Are health care suppliers to blame for high health care costs in the United States? Uwe Reinhardt and others say yes.

I am not convinced.


The basis of this claim is somewhat weak, however. In health care, it is difficult to measure output. In theory, you want to measure the impact that health care has on people’s lives, but in practice this is difficult to quantify…

The Reinhardt paper tries to use different sorts of approximations to measure health care output. For example, they compare across countries the number of physician visits and the number of hospital admissions per capita, and they find that the United States does not rank especially high on these indicators…

Using inputs as a proxy for outputs is quite problematic, because of productivity differences. If you measured agricultural output by counting the number of farmers, then you would never guess that the United States is such a large food producer relative to other countries.

ore generally, I am concerned that Reinhardt’s approach risks running afoul of the fallacy of indirect inference. Indirect inference means drawing a conclusion about something you have not observed based on what you have observed…
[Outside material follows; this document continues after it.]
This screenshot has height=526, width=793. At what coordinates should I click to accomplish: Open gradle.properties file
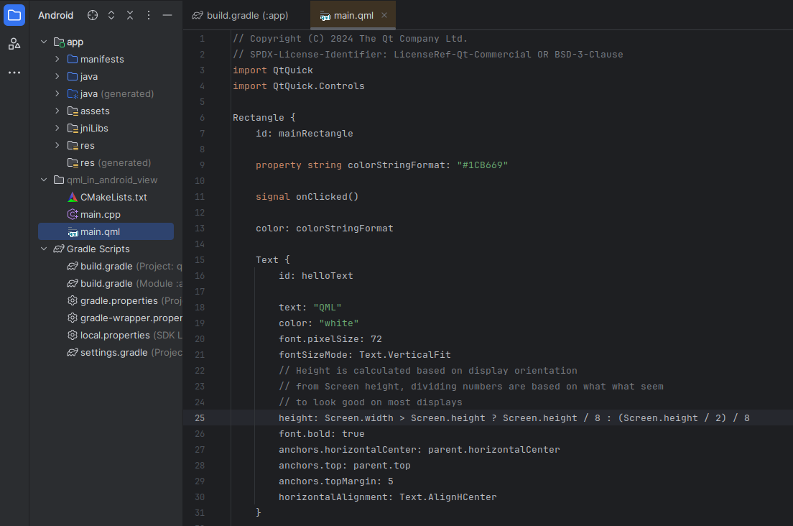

For example, suppose that you find that differences in years of schooling explain only 10 percent of differences in income. You might infer that the all of the other differences — 90 percent — must be due to innate ability. That would be an indirect inference, and it would be wrong. To give just one example of how you could be mistaken, it might be that a better measure of schooling — which takes into account quality, for example — explains 80 percent of the differences in income. (I’m not suggesting that 80 percent is the true figure, only that it is theoretically possible.)

Diagnosing high prices as the cause of high spending on the basis of imperfect measures of the quantity of services is an example of indirect inference. Such an inference is quite tenuous. In this context, it might be considered statistical malpractice.

For Discussion. What direct evidence is there of health care supplier overcharges that have a significant effect on overall health care spending?